- [EXERCISE GOAL]
Can you give the lines of the items, from the one containing "668x280 pixels. At" through the end of the items, as a JSON list of strings with one string per line and blank lines skipped? Leave the pictures out of it.

* start SOURCE RECORDS *

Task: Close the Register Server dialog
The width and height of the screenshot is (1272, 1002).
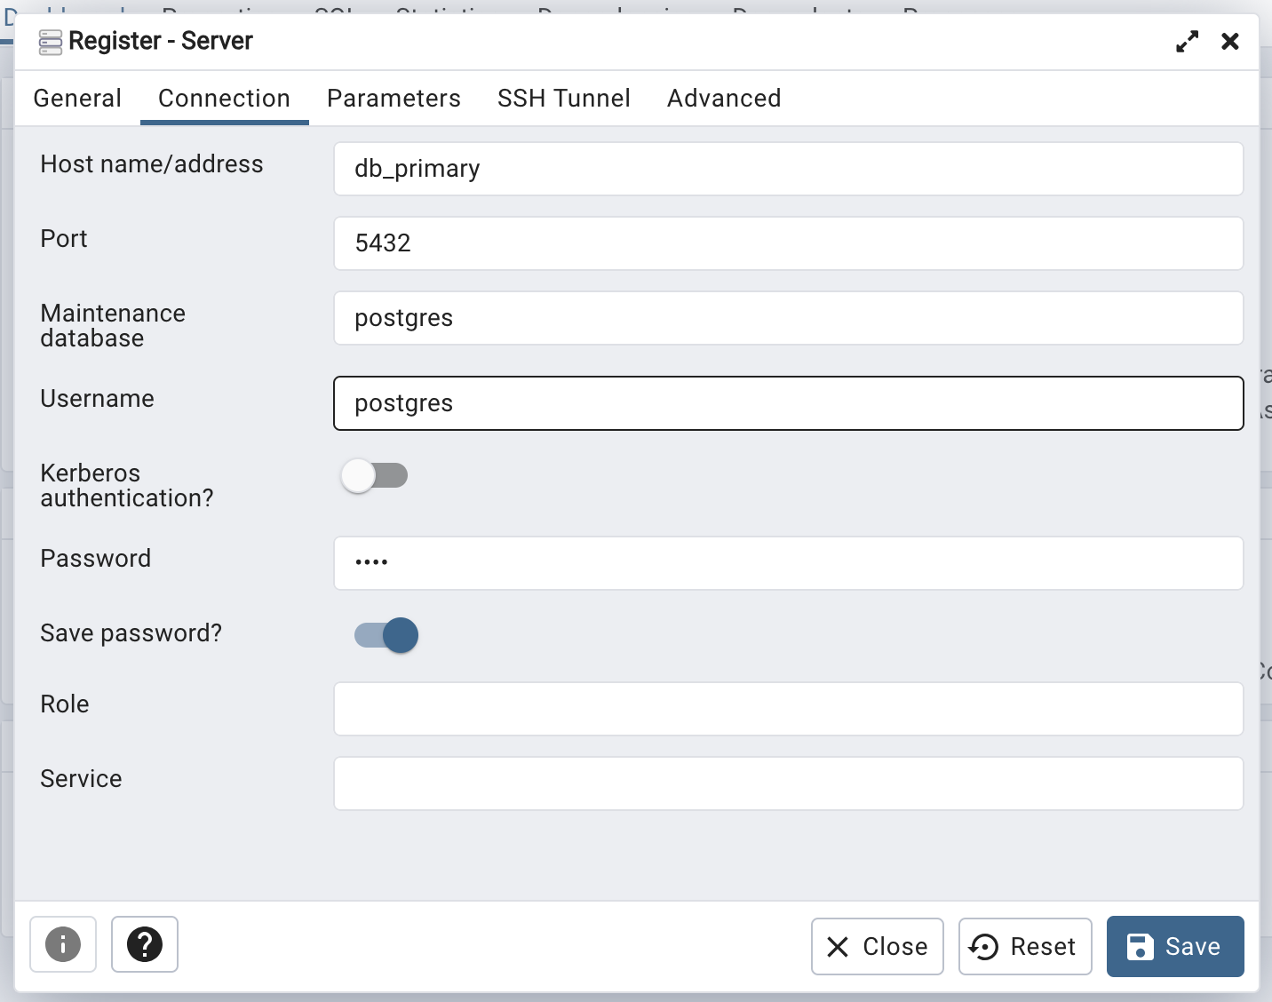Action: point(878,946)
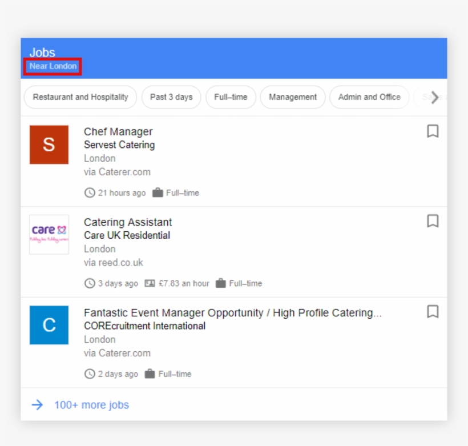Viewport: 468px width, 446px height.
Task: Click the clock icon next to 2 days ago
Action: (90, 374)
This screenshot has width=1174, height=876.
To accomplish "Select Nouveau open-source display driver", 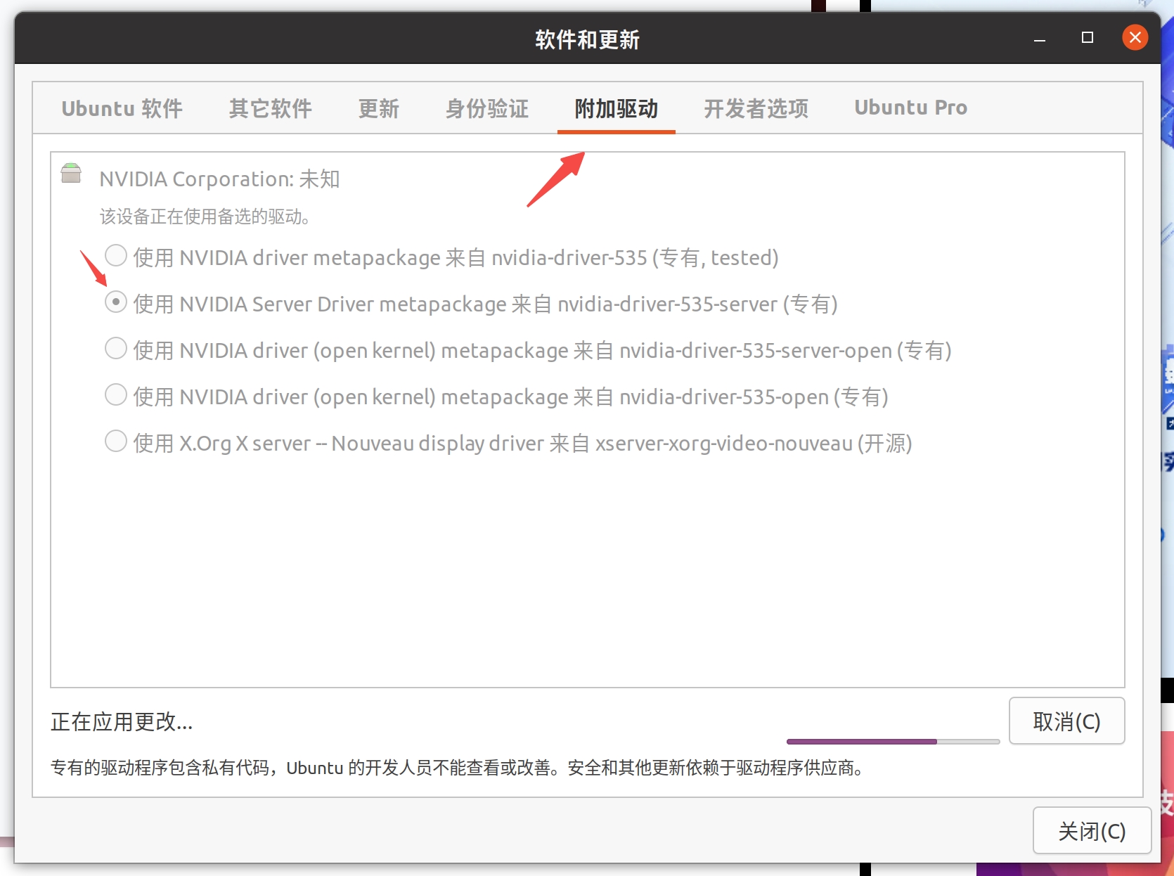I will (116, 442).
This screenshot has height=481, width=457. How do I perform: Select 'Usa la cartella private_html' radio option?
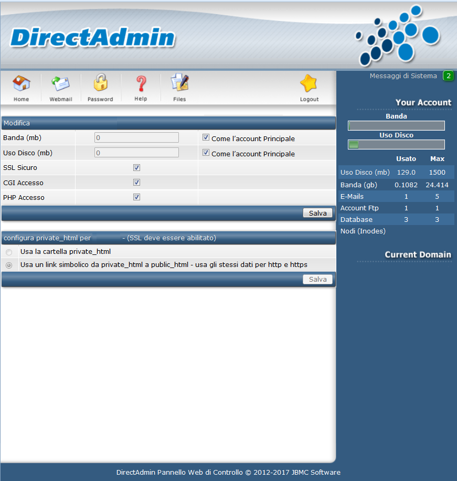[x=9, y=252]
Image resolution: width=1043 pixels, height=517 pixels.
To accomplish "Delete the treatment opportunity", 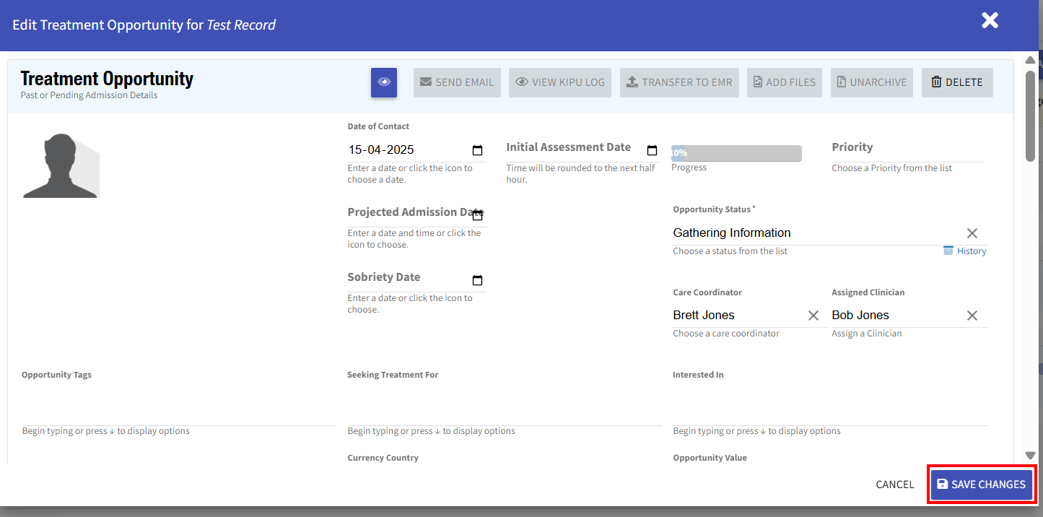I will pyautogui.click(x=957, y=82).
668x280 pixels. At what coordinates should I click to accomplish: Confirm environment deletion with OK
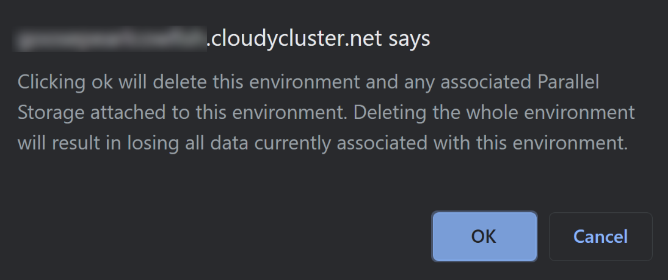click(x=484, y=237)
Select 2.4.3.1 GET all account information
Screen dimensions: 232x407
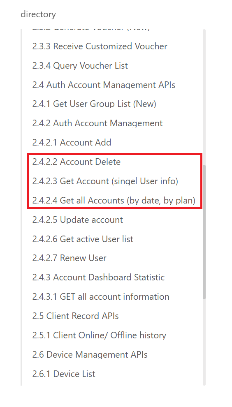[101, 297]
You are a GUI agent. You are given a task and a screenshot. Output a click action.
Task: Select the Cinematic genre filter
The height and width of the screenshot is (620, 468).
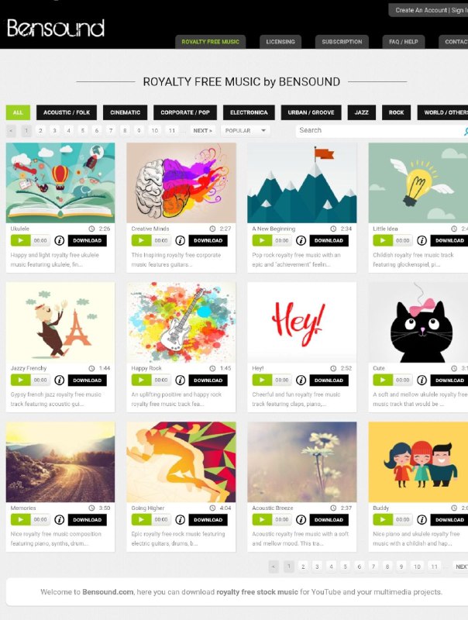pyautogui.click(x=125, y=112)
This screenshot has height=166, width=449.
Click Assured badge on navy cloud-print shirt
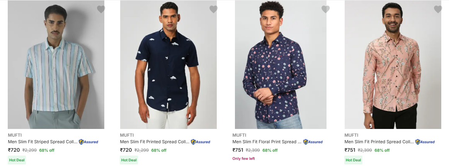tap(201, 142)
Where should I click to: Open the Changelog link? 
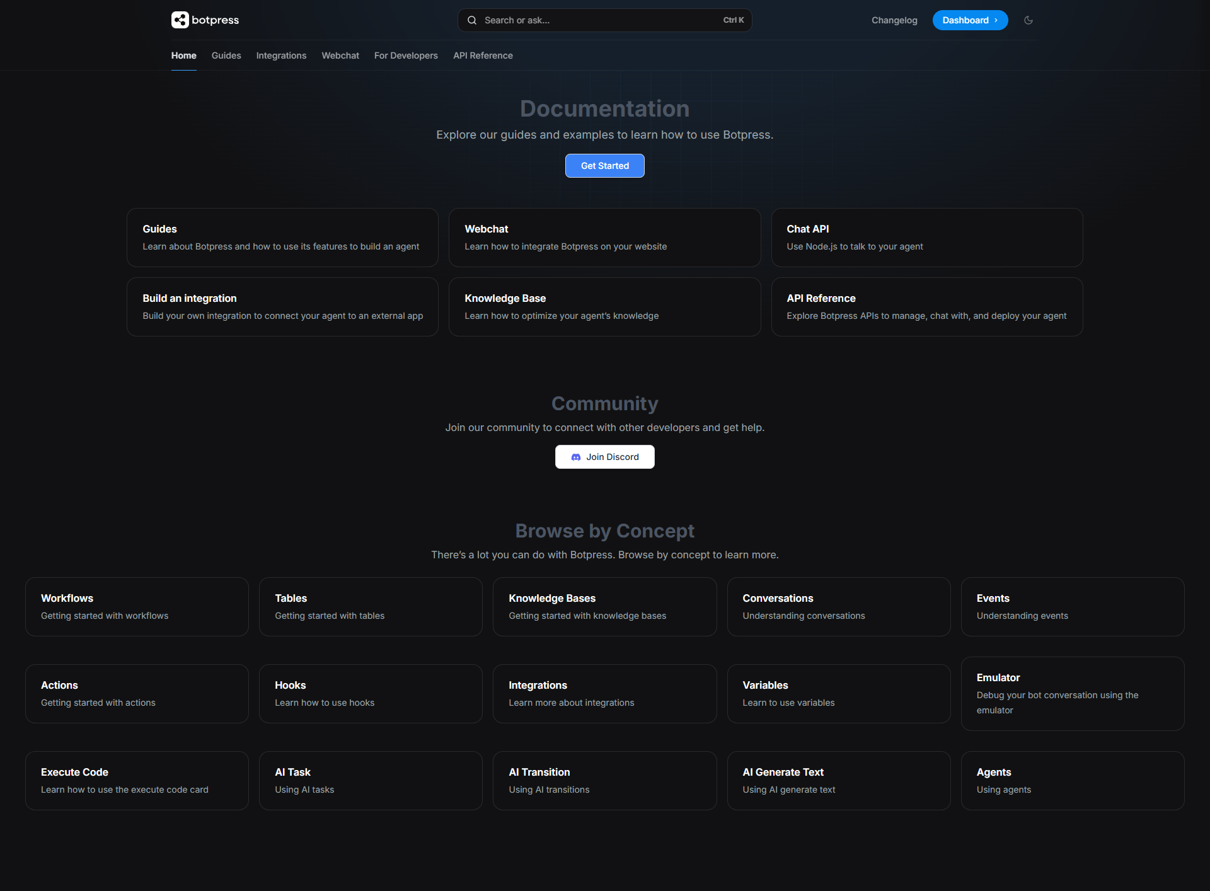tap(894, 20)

* end SOURCE RECORDS *

- [THE REPLY]
[
  "668x280 pixels. At what coordinates should I click to accomplish: Confirm environment deletion with OK",
  "click(x=484, y=237)",
  "Select 2.4.3.1 GET all account information",
  "Screen dimensions: 232x407",
  "[101, 297]",
  "You are a GUI agent. You are given a task and a screenshot. Output a click action.",
  "Task: Select the Cinematic genre filter",
  "The height and width of the screenshot is (620, 468).",
  "pyautogui.click(x=125, y=112)",
  "This screenshot has height=166, width=449.",
  "Click Assured badge on navy cloud-print shirt",
  "tap(201, 142)",
  "Where should I click to: Open the Changelog link? ",
  "tap(894, 20)"
]